Construction interest rates and their development in 2018 – a forecast

Do you currently or in the near future intend to buy or build a property? Then you are certainly interested in the current mortgage rates as well as the construction interest rate development for the year 2018. Finally, the construction interest rates and their forecast are a decisive factor for the conditions at which you can take out a loan and how favorable or expensive the real estate loan will thus be for you.

Construction interest rates and their development in 2018 - a forecast

Current interest rate/key ECB rate

How high the construction interest rates and their development are in 2018 depends primarily on the general interest rate level, which is set by the European Central Bank (ECB) with the prime rate. The ECB is currently pursuing a zero interest rate policy. This means that the prime rate is at 0.00 percent. This also affects the level of interest rates: These are currently lower than ever before. Such a low level of interest rates is supposed to boost the economy. The aim is for investors to make more investments again, for example by taking out construction loans with banks and spending them on real estate.
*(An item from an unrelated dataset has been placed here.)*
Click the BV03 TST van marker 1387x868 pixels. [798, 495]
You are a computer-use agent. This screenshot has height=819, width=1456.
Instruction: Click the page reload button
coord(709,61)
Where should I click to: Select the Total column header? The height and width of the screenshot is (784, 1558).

Regardless of the loan amount as well as fixed interest rate, you have to spend much less money to repay a real estate loan with the current monetary policy. You pay this back in the form of installments to the respective credit institution.

Conclusion: The general interest rate level is based on the given key interest rate of the ECB. Banks grant real estate loans at the prevailing market interest rates. Because interest rates do not remain constant, but can change at any time, the time at which you conclude a real estate financing is decisive for how much the loan will cost you. Therefore, always keep an eye on the development of construction interest rates, also in order to secure favorable follow-up financing.
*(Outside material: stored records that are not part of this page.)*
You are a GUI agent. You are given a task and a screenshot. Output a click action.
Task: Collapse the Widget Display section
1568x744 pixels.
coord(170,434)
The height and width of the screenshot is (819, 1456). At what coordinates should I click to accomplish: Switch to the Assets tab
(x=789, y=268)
Construction interest rates – development 2018 – a forecast

The advice of the ECB came only on 25.01.Meet in 2018 for the last time to decide the level of the key interest rate again. It was agreed to leave this at the record low of 0.00 percent. Thus, experts assume that they will maintain their level in 2018 and that there will be a slow increase in interest rates thereafter. Even if the president of the central bank, Mario Draghi, is satisfied with the economic development of the euro zone according to recent statements and plans to reduce bond purchases at the beginning of 2018, an increase in the key interest rate is not expected for the time being. This means that as long as the prime rate remains this low, consumers can expect mortgage rates not to skyrocket. This is because banks can obtain money cheaply and pass on these favorable conditions to their customers.
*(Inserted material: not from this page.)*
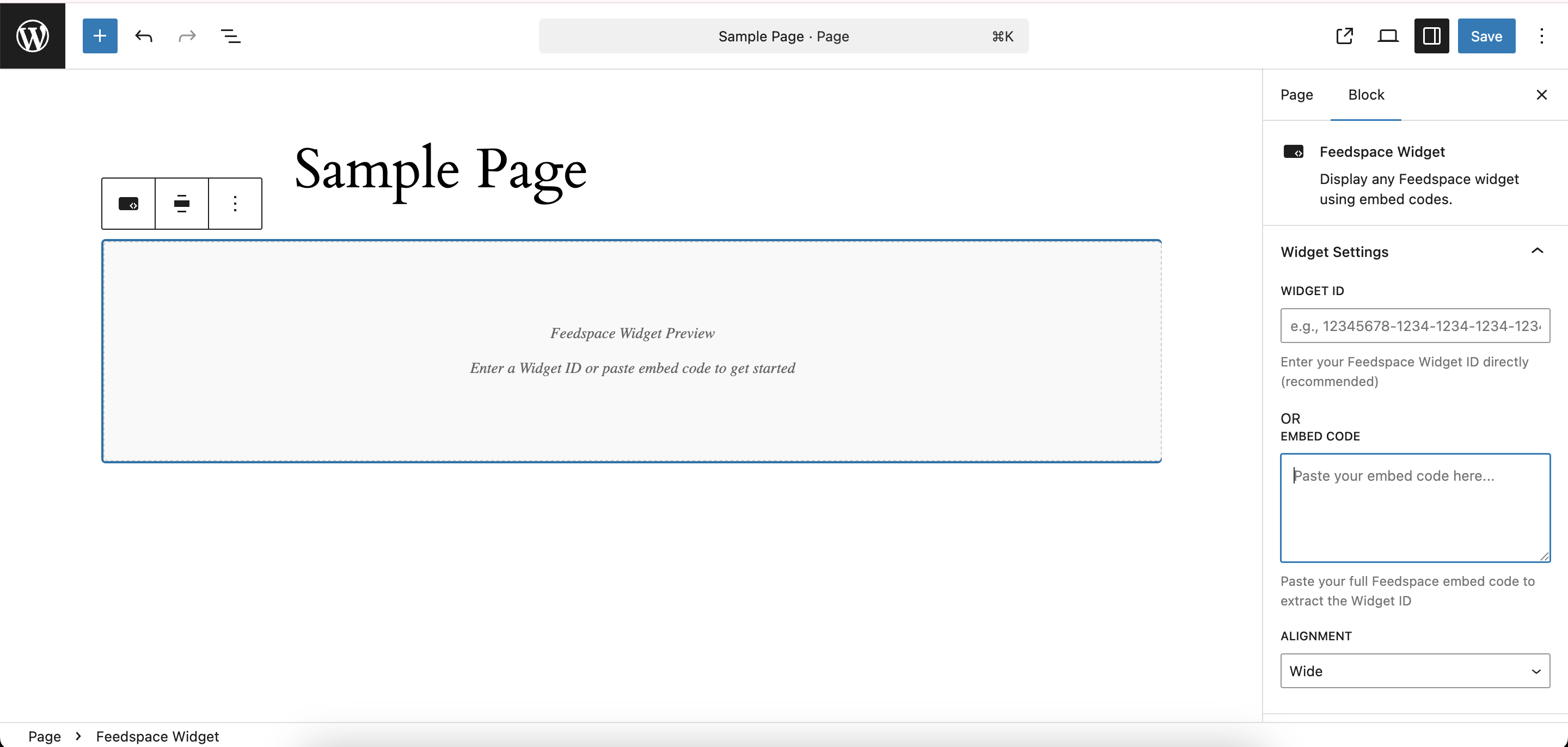Toggle the Settings sidebar panel icon
Viewport: 1568px width, 747px height.
click(x=1431, y=36)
A decisive factor in financing is that you lock in favorable interest rates for as long as possible. You should therefore tend to choose long terms, such as 10, 15 or even 20 years, in order to secure the lucrative conditions for as long as possible. For optimal planning security of your construction financing over a long period of time, you can use the practical online interest calculator at your 1822direkt. With this you have the possibility to calculate the interest rate for your real estate loan for different loan amounts, different equity ratios as well as flexible maturities. In this way, you can make a comparison and select the best offer for you individually.

Construction interest rate development 2018 – What can consumers use as a guide??

Even though the ECB sets the key interest rate and this influences the interest rates for real estate loans, banks still have individual margins. Consumers can see how construction financing rates are evolving by looking at the following indicators:

How is this related? Banks partially refinance their customers' construction financing via the Pfandbriefe. In order for as many investors as possible to make their financial resources available to the banks, the banks must offer investors better conditions than they would get with government bonds. Therefore, the credit institutions are guided by the interest rates and yields of German government bonds.

How does the construction interest development 2018 affect the real estate prices?

The low construction interest rates not only enable favorable real estate financing. At the same time they bring another effect. In times when real estate is cheap to obtain, demand for it increases. The lower the interest rates, the higher the loans that borrowers can afford with the same monthly burden. Investing in real estate is then particularly lucrative. At the same time, investments such as call money or time deposits are less interesting because they yield low returns at low interest rates. For the same reason, more consumers tend to invest in real estate. However, as demand increases, so do prices. This is particularly true of real estate prices in Germany's major cities. In addition to the general interest rate trend, you should therefore always keep an eye on real estate prices and include them in your financial planning.